Wild-mannered Fred Flintstone, dino operator by day, devoted hubby by night, is a man of many facets. He appears to be a simple blue-tie worker, but a wealth of other personae also lie buried beneath his big belly. He's been a beverage formulator --inventing soft drinks with disastrous results-- as well as a carnival operator, restaurateur, and private investigator, to name only a few of his temporary careers. Not one to pass up on the opportunity for easy money, Fred has never let incompetence stand in his way.
A big bear of a man with an expressive face that can turn from jovial to grouchy and back in an instant, Fred is instantly recognized by the black-spotted, orange tunic he favors as daily wear and the severe cowlick that gives him a perpetual "bad hair" day. He describes his eyes as "robin's egg blue," although they appear black; his hair is raven; and despite a daily shave with a bee-powered razor, his cheeks sport the stubbled look later adopted by the men of "Miami Vice."
Along with his childhood pal, Barney Rubble, Fred attended Bedrock high school and served a stint in the Army. After marrying Wilma Slaghoople, he began a career as a dino (dinosaur) operator at the Bedrock Gravel and Quarry Company (also know as Slate Rock and Gravel, and sixteen other variations). Although he has an excellent working relationship with the dinosaurs, his dealings with his boss, Mr. Slate, are fraught with tension. This could be because Fred has no compunctions about playing hooky from work --any reason will do; it doesn't have to be a good one.
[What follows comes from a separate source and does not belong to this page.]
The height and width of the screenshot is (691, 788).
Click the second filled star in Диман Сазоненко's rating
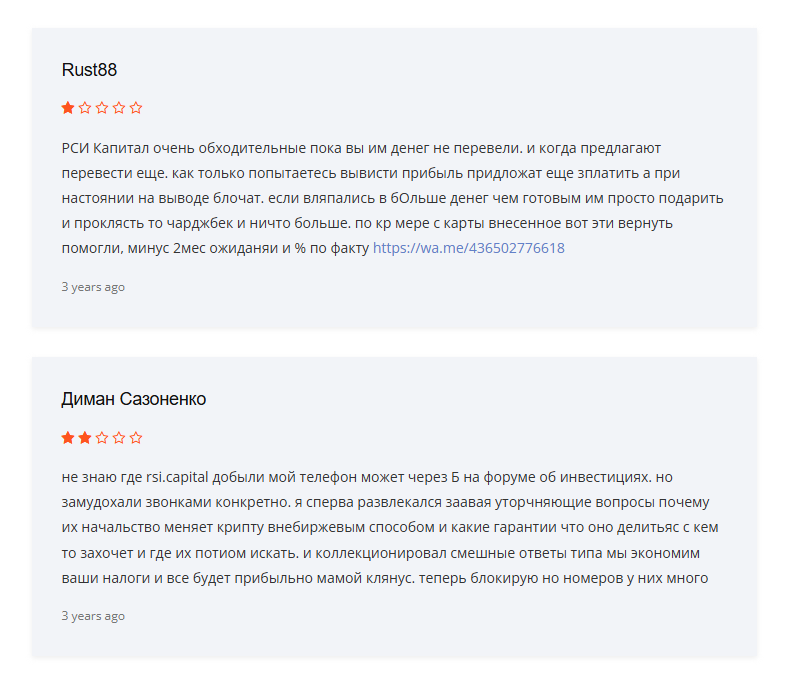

At home, Fred and Wilma epitomize the lifestyle of the Modern Stone Age family. Occasionally Fred and Barney slip out for a meeting of the Royal Order of Water Buffalos --a men's-only haven of boisterous guys in silly hats-- or for an evening of pin tumbling down at the bowling alley. But Fred is just as happy at home with his wife and daughter, Pebbles, to whom he reveals endless patience and a surprisingly gentle nature. With adults, however, Fred has little tolerance, a trait that bothers everyone but him. But when you're a big, burly guy like Flintstone, you have to throw your weight around --there's not a whole lot else you can do with it.